A corner of Venice transforms into a haven of 70s punk nostalgia as Mick Jones opens up his collection, and asks, "Is it art?"
In three small rooms off an alleyway running next to the Metropole hotel in Venice, a sprawl of agitprop literature, punk fanzines, and Boy’s Own comics, stacks of VHS movies, vinyl records, and books, stage outfits, posters, paintings and artworks all vie for attention, crammed across walls and hanging from ceilings.
In the midst of one of the art world’s premier events, The Rock and Roll Public Library offers a cartoon vista on pop culture collected over 40+ years by iconic musician and producer Mick Jones of The Clash. Featuring an old-school listening booth playing vinyl records from the 70s, and punk poet John Cooper Clarke’s viscerally blunt Evidently Chickentown etched onto a canvas, the library traces one of the most influential, imaginative and transformative periods of culture through the pop and punk ephemera that caught Jones’ eye.
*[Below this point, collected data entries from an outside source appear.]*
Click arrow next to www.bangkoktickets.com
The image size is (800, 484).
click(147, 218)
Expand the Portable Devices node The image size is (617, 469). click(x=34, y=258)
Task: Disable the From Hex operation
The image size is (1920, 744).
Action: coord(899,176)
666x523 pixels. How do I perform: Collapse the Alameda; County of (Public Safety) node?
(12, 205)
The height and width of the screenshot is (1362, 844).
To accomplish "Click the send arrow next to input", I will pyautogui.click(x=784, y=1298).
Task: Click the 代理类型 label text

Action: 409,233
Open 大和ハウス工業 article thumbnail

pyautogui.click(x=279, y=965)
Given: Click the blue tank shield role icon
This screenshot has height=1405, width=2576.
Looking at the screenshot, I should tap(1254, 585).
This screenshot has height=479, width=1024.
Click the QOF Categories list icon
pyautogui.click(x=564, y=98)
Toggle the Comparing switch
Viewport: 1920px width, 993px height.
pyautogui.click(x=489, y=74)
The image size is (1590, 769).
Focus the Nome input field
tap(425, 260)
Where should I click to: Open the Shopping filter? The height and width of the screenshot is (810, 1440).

We spoke to Mick about collecting, popping-up in Venice and the importance of showbiz.
On starting a collection…
"Well, I started as a kid, collecting comics and then being lucky enough to be in a band you get to go places, it's the best way to travel. You've got comradeship and you share your experiences. It's like being in the Navy. Well, actually it wasn't much like being in the Navy, being in the Gorillaz was like being in the Navy."
On coming to Venice…
"It's just chance, really, it's interesting because it's asking that question, ‘Is it art?’ I don't know. People seem to like it. The personal relationship of the viewer, how it also reminds them of things that are in their lives, all that engagement is really interesting. And putting it in a highbrow situation — there’s real rebellion in there, the agitprop stuff, not just rebellion for effect — is quite interesting. I don't know what people will think. Not very much, but some people will dig it and some people will just be wondering what's going on."
On his favourite pieces in the show…
"Lots of them have little stories attached to them. It's a lot of personal things. It's mixed up. It's like a personal, social, cultural, history of my life and times. I always look at it like a musical arrangement. The music's all around. The whole thing I see as part of that journey, almost like a documentation of the journey."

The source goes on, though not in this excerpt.